PARTIES TO DISPUTE:
BROTHERHOOD OF MAINTENANCE OF WAY EMPLOYES
MISSOURI PACIFIC RAILROAD COMPANY

STATEMENT OF CLAIM: Claim of the System Committee of the Brotherhood that:




EMPLOYES' STATEMENT OF FACTS: On March 11, 1952, Machine Operator E. E. Tillman returned from his 1952 vacation assignment and promptly called his immediate superior to determine what work assignment he was to assume. He was directed to go to McCracken, Kansas, on the Colorado Division to operate Multiple Tamper No. 9 for two days, following which he could then 811 a position expected to be open on the Central Division.


However, he was not released from the temporary service as Operator of Multiple Tamper No. 9, but was required to continue such temporary service.

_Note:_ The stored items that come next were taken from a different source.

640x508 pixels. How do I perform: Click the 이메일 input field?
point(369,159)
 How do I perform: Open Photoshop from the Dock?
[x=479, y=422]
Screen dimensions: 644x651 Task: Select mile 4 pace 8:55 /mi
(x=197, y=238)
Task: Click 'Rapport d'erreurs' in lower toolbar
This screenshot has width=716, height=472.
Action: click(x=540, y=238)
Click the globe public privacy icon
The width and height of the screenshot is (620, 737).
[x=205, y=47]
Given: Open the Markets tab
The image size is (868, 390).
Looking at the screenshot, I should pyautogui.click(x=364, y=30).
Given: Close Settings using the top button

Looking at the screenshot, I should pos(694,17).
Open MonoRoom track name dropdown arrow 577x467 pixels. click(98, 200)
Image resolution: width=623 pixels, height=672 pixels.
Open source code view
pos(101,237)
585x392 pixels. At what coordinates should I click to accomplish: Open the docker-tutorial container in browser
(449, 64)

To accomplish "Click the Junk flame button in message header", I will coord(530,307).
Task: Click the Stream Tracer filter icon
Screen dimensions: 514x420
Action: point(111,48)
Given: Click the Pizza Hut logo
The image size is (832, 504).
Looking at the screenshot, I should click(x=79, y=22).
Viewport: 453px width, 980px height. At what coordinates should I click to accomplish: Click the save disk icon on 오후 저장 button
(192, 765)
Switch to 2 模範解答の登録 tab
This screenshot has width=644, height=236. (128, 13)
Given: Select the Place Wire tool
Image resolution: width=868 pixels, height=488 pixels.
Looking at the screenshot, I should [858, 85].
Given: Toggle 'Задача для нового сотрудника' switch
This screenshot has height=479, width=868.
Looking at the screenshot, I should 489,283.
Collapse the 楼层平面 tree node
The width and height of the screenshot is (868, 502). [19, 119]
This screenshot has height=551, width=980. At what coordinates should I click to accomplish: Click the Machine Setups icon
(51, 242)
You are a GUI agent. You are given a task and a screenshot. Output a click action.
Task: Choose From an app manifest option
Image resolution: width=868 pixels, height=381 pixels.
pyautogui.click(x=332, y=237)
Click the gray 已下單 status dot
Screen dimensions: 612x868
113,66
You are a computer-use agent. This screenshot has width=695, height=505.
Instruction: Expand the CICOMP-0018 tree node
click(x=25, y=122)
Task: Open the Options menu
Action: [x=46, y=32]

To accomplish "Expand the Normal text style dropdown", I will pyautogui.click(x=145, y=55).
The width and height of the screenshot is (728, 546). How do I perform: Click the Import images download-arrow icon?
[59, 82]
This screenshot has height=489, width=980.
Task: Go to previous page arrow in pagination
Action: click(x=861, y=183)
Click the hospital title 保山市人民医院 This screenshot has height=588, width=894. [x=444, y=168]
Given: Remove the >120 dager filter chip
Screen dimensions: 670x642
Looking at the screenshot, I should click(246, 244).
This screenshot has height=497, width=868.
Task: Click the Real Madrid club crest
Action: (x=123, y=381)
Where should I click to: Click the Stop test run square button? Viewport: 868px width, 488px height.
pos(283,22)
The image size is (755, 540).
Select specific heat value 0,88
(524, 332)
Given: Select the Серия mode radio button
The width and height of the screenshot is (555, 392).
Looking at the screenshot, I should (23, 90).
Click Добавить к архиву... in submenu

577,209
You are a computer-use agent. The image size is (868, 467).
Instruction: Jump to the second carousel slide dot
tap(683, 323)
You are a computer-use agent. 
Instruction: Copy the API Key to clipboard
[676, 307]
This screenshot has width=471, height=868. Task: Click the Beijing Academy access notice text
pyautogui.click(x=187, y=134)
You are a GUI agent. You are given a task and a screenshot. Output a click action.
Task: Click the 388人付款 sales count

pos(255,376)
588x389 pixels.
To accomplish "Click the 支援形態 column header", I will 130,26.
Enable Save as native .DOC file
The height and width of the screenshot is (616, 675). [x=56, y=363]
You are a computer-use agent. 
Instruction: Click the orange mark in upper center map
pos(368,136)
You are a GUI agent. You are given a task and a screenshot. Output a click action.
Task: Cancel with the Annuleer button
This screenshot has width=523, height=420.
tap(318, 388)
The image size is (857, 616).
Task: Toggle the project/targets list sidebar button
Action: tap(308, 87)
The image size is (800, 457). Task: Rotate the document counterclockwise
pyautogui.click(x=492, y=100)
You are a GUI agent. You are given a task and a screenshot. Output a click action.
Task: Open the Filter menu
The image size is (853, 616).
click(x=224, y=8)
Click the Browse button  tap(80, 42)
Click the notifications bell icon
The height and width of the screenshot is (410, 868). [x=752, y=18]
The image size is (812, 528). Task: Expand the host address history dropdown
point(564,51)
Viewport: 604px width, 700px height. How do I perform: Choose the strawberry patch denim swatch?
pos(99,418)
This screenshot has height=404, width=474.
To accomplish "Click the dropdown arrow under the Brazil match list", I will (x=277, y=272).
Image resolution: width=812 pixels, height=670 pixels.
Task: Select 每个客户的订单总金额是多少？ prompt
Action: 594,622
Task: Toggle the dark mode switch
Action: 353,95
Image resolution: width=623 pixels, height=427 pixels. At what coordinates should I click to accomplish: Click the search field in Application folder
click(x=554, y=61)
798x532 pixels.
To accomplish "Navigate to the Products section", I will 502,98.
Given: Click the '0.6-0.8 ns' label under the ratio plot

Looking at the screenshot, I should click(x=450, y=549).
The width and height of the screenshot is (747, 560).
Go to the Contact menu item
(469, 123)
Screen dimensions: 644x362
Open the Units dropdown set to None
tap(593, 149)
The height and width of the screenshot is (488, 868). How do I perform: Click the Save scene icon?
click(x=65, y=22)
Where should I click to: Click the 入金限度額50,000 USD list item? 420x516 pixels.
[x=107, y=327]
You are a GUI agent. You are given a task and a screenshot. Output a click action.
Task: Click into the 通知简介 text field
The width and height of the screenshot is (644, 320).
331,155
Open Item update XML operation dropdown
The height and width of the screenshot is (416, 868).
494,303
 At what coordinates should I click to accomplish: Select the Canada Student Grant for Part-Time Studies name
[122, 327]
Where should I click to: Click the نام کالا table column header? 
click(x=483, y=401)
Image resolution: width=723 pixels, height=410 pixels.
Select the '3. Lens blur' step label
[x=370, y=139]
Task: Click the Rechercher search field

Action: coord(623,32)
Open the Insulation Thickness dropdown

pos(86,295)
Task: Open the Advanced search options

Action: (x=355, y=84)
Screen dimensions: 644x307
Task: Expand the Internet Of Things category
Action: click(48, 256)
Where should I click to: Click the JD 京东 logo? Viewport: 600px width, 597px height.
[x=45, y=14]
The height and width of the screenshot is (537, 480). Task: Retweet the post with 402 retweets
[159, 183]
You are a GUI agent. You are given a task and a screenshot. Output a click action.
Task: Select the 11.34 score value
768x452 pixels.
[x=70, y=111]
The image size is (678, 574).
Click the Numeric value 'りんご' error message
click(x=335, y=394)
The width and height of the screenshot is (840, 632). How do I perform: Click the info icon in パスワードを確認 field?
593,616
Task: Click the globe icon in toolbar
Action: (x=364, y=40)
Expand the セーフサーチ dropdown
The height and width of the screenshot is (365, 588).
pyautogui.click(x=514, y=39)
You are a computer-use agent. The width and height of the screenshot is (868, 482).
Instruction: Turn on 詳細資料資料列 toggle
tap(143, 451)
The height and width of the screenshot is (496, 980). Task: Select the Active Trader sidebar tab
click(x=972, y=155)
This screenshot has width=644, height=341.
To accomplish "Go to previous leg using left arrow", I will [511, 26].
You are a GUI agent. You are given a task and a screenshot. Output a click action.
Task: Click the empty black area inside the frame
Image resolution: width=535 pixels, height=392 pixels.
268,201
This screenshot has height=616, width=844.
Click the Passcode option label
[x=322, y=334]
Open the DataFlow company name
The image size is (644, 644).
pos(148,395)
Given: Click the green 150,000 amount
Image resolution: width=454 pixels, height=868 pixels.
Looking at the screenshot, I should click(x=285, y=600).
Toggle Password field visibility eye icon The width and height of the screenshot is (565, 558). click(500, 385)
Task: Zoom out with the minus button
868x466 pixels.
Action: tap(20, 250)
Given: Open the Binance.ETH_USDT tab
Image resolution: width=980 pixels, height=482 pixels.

The position of machine operator on Multiple Tamper No. 9 was bulletined early in April and the Claimant was required to protect the position pending expiration of the bulletin and assignment of the successful applicant to the position. The Claimant did not place a bid for the position and it was subsequently awarded to Machine Operator C. C. Cooper.


However, Mr . Cooper was not assigned to the position of operator on Tamper No. 9 and the Claimant was required to protect that position until several weeks following his application for and being awarded the position as Operator of Tamper No. 6.


Mr. Tillman submitted an expense account for the month of March, which was returned to him with the advice that expenses would only be allowed up to March 21, 1952, inasmuch as a camp car had been made available to him thereafter.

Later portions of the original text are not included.